Page 31 of The Hostesses.

For this page, the main difference between the script and the movie is that, in the latter, there are several lengthy cutaways during Lorraine's two big speeches. (Those are the passages underlined in purple in the picture above.) After Lorraine says the part about "their own selfish pleasures" (ignoring the "little" from Ed's script), she improvises a few extra lines while undressing Millie. At that point, Steve Apostolof cuts to the living room, where all the other characters, including Toni and Jackie, are engaged in an orgy. There's an amusing moment when a character named Larry (played by Apostolof regular Harvey Shain) canoodles on a couch with the profoundly bosomy Candy Samples. Nice work if you can get it. 

Steve then cuts back to the bedroom with Millie and Lorraine, and the latter resumes her speech, starting with the part about "their little demands." After she says a couple more sentences, Steve goes back to the living room, then back again to Millie and Lorraine, who picks up with: "And there will always come a time when..." (Ed's script has this as "always be a time when...")

The final page I have from the script is page 41, which is the last page of this draft. What's happening here is that Toni has gone back to work for Henderson—not as his secretary but as his paid mistress. At her old salary, yet!

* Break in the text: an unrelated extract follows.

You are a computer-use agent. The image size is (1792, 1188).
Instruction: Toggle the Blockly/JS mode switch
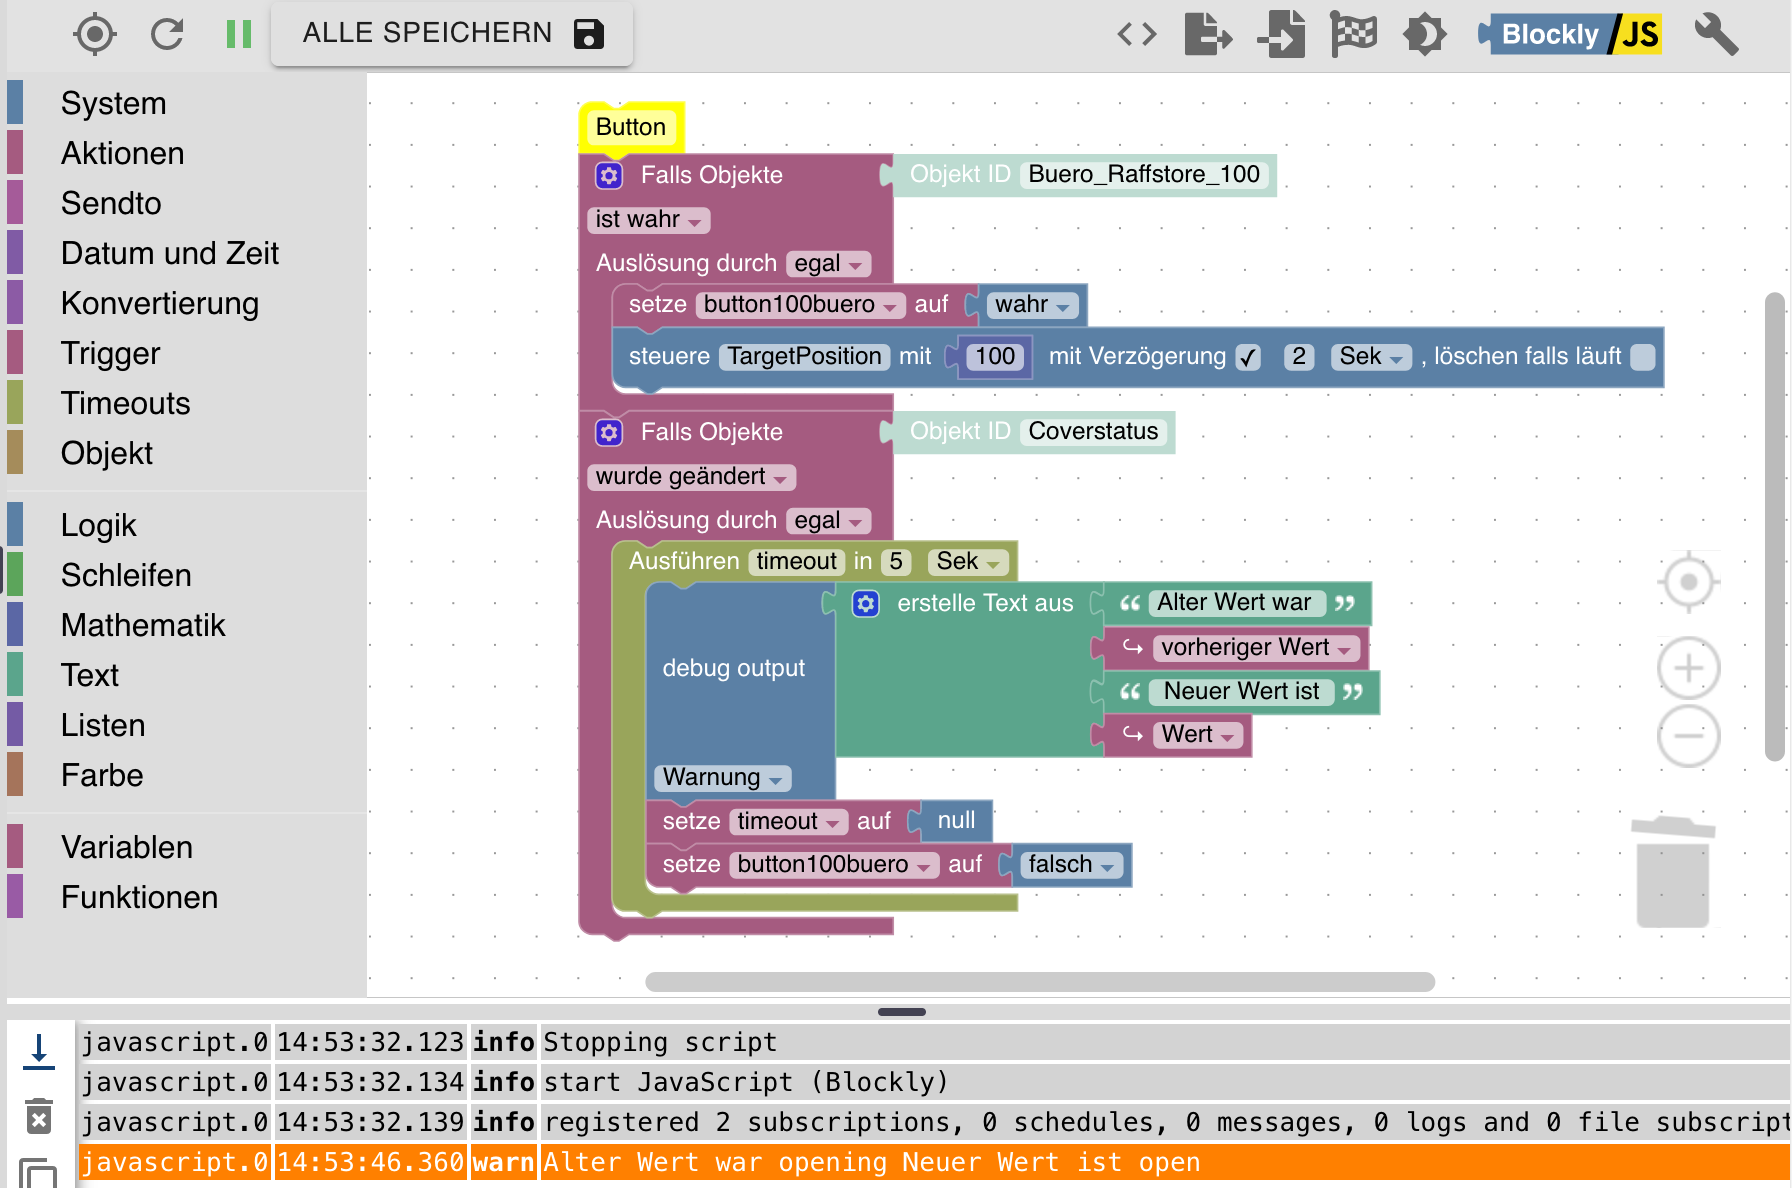click(x=1570, y=34)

Here's how Ed Wood has it in the script:

Page 41 (and the end) of The Hostesses.

Yet again, the actors (Rene Bond and Norman Fields) kind of dance around Eddie's dialogue. If you want to see exactly what Ed wrote, look at the picture above. As for the dialogue in the finished movie, I've transcribed it below:
TONI: And what did I make?

HENDERSON: Uh, it's hard for me to remember.

TONI: I remember!

HENDERSON: Now what's that got to do with anything?

TONI: Plenty. You can visit me every Friday. And you can pay me eighty-six dollars and ninety-one cents for that visit. And that, my dear cocksman, is our permanent arrangement.
Apostolof wisely ends the scene (and the movie) with the "permanent arrangement" line. As you can see in the picture above, Eddie's script had one more line from Toni: "Now start making love... lover..." That's the kind of line Ed would have used in one of his short stories or novels, but it's a little too flowery to say out loud. I never really considered it until now, but I guess this "arrangement" allows Toni to keep her cocktail waitress job. After all, her sex sessions with Henderson generally happen during the afternoon, and the bar doesn't get hopping until nighttime.

All in all, this was an interesting little experiment. It helped me understand how Eddie wrote, how Ed and Steve worked together, how Ed's scripts compare to the films made from them, and even how Steve treated his actors and actresses. Now if someone will only give me the $1,450 for the complete Hostesses screenplay.